E chi lo dice? Gli stessi politici professionisti della lamentela, laureati con curriculum chilometrici e master collezionati come punti fragola. Persone che non distinguono un crimine di guerra da un crimine contro l’umanità, ma intanto si alzano lo stipendio perché “la democrazia costa”.
🎓 Sedicenti storici da salotto
Poi ci sono loro: i professori da talk show. Quelli che spiegano il Medio Oriente in 30 secondi, che citano Tucidide senza aver mai superato un esame di greco.
Se chiedi cos’è un genocidio, ti rispondono: “Beh, è chiaro: tutto quello che non mi piace.”
🕵️ La verità è un’altra
Il genocidio è una cosa terribilmente seria. Shoah, Armenia, Ruanda, Srebrenica.

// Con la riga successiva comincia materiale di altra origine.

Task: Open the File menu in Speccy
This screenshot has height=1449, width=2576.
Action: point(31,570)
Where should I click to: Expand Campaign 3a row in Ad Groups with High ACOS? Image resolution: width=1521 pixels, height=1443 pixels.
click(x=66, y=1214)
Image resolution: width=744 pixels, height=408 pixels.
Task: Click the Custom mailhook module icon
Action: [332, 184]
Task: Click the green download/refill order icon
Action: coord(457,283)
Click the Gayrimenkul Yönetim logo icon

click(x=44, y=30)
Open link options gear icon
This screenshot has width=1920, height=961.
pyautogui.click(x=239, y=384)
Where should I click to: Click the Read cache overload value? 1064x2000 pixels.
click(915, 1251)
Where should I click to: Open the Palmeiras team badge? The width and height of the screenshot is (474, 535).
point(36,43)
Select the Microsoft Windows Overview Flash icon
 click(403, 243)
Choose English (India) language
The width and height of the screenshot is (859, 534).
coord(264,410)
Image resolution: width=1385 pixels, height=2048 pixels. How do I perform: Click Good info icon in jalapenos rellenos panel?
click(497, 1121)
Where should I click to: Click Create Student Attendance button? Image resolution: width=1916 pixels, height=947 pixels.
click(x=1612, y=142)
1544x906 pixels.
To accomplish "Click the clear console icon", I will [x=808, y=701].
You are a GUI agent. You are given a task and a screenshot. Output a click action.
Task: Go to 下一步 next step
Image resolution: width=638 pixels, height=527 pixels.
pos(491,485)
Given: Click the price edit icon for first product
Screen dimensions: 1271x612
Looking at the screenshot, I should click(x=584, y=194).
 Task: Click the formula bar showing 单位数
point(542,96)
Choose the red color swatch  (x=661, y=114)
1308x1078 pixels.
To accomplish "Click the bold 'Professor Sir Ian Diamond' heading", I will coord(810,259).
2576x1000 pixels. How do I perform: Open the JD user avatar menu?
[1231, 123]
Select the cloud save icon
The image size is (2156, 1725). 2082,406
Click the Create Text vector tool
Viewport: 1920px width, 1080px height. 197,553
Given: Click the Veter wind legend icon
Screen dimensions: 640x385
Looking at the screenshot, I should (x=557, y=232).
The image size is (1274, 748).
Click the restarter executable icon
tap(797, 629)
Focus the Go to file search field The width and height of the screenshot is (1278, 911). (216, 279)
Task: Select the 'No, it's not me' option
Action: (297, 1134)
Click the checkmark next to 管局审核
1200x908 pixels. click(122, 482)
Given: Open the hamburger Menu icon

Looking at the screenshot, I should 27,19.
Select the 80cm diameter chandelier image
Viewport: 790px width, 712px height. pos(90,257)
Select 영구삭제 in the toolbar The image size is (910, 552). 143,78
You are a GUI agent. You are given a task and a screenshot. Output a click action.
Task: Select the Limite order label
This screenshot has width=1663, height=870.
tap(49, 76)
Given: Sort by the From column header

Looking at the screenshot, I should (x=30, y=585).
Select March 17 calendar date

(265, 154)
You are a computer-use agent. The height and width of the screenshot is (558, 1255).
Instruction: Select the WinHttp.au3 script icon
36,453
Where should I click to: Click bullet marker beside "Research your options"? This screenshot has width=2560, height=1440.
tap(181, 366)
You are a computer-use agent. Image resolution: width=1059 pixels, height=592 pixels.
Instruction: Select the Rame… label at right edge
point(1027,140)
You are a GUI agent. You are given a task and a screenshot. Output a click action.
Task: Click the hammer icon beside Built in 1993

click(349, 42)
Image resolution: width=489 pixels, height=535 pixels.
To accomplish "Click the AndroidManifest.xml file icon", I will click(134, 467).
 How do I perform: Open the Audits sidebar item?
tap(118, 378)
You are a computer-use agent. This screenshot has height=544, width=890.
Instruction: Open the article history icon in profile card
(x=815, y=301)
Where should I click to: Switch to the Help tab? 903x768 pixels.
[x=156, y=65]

Non i tuoi capricci accademici, non le tue metafore da conferenza universitaria.
Se confondi tutto, non sei un intellettuale impegnato: sei un ciarlatano stipendiato.
📝 Conclusione
Cari radical chic con dieci master, cari politici da quattro soldi con stipendi d’oro, cari storici improvvisati:
prima di urlare “genocidio” alla prima occasione, fate una cosa semplice.
Prendete un libro di storia. Leggetelo. E poi, magari, tacete.